Herring’s real data came from a nationally representative sample of 506 U.S. businesses that responded to the 1996-1997 National Organizations Survey. He first created indexes to capture the diversity of each business’s workforce, and then classified businesses as low, medium, or high in racial and gender diversity. Next, he tested the relationship between levels of diversity and companies’ self-reported sales revenues, numbers of customers, market shares, and profitability for the past two years.

Even after statistically controlling for businesses’ legal form (proprietorship or corporation, for example), workforce size, organization age, industry, and region, Herring found that both racial and gender diversity still redound to the bottom line. He cautions, however, that his study does not establish that diversity caused the better business outcomes. “You need data over time to make the causal argument,” he says. “But I do believe that that’s the story.”

Herring’s study likewise did not test why diversity and corporate success are linked. Yet he ventures that diversity “allows companies to think outside the box by bringing previously excluded groups inside the box.” Although the mixing of demographics might initially inspire some conflict and inefficiencies, “they’re often worth it to get new ideas, better ways of thinking, and more productive practices.”
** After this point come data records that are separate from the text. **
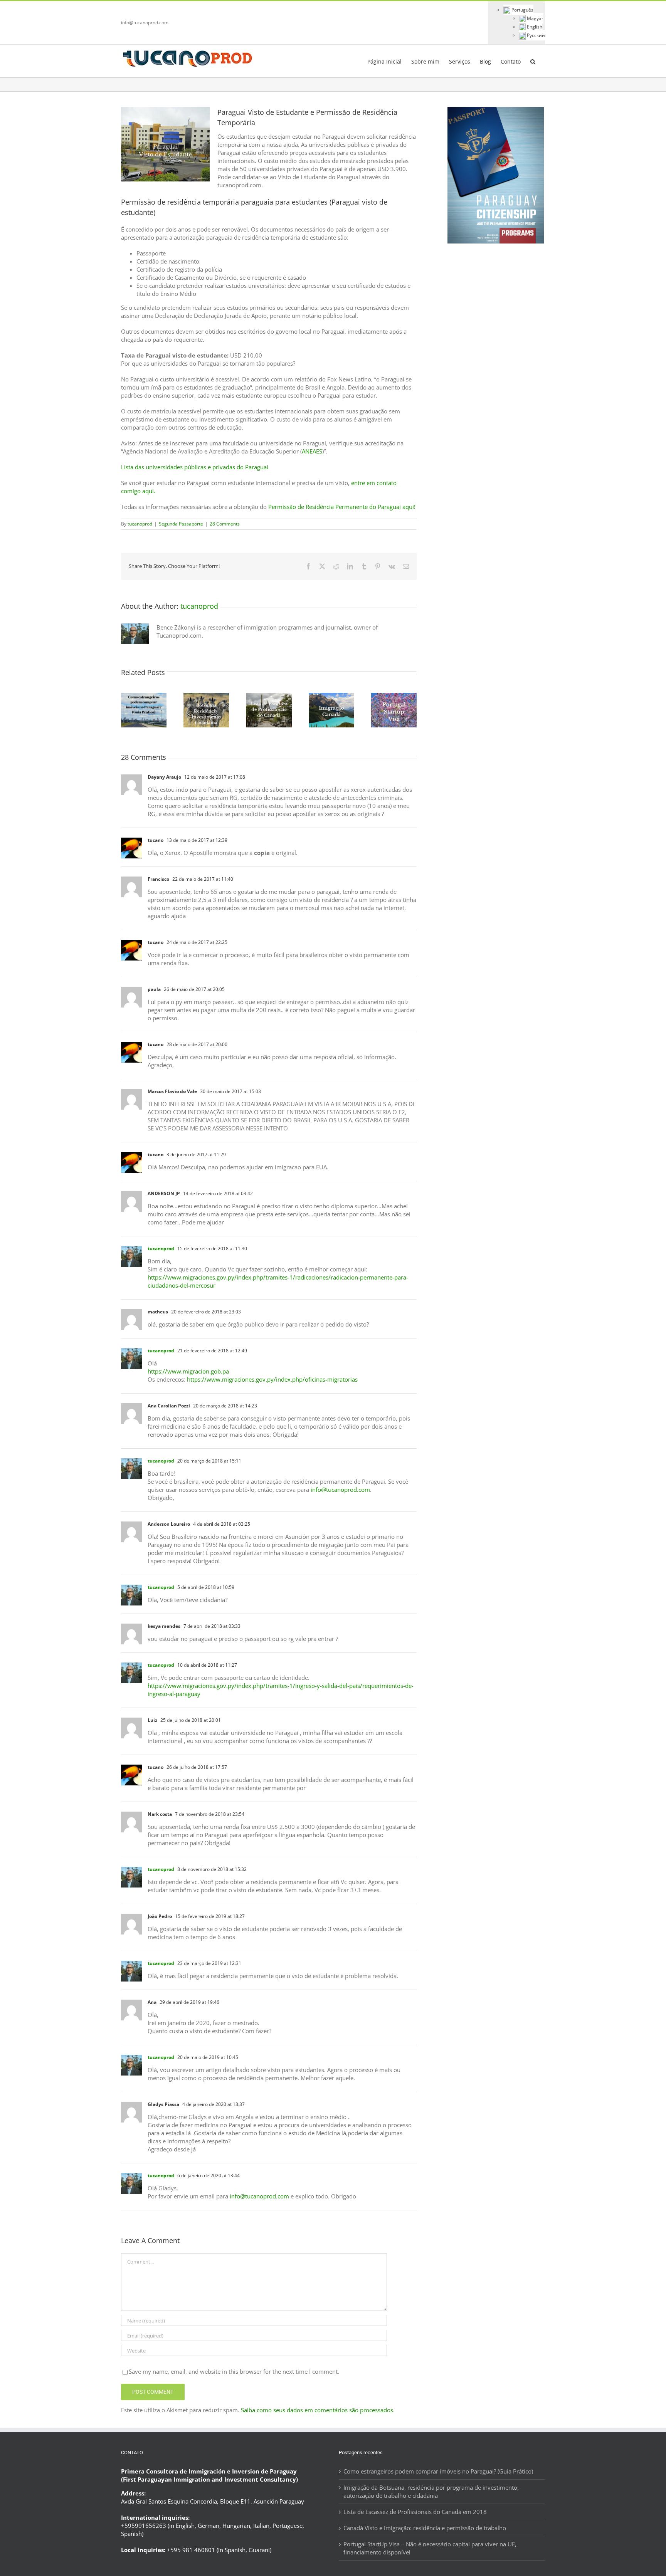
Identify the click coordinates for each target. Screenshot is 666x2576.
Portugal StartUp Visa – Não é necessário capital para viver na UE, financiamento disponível (429, 2548)
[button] (532, 61)
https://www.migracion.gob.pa (188, 1371)
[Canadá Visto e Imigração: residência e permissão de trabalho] (331, 696)
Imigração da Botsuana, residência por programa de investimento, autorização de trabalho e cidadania (431, 2491)
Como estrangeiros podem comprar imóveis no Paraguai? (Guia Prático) (438, 2471)
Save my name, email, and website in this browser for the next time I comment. (234, 2371)
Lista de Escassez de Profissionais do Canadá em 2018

In economic downturns, diversity programs are often among the first to get the ax. But this is “short-term thinking,” says Herring. Instead, “organizations need to make that extra effort to recruit and retain all different kinds of people from different backgrounds” to tap into their talents and get an edge on competitors.

“Diversity is not just about protecting special classes of people,” he adds. “It can be beneficial to the entire organization.”

Cedric Herring, “Does Diversity Pay? Race, Gender, and the Business Case for Diversity,” American Sociological Review, April 2009.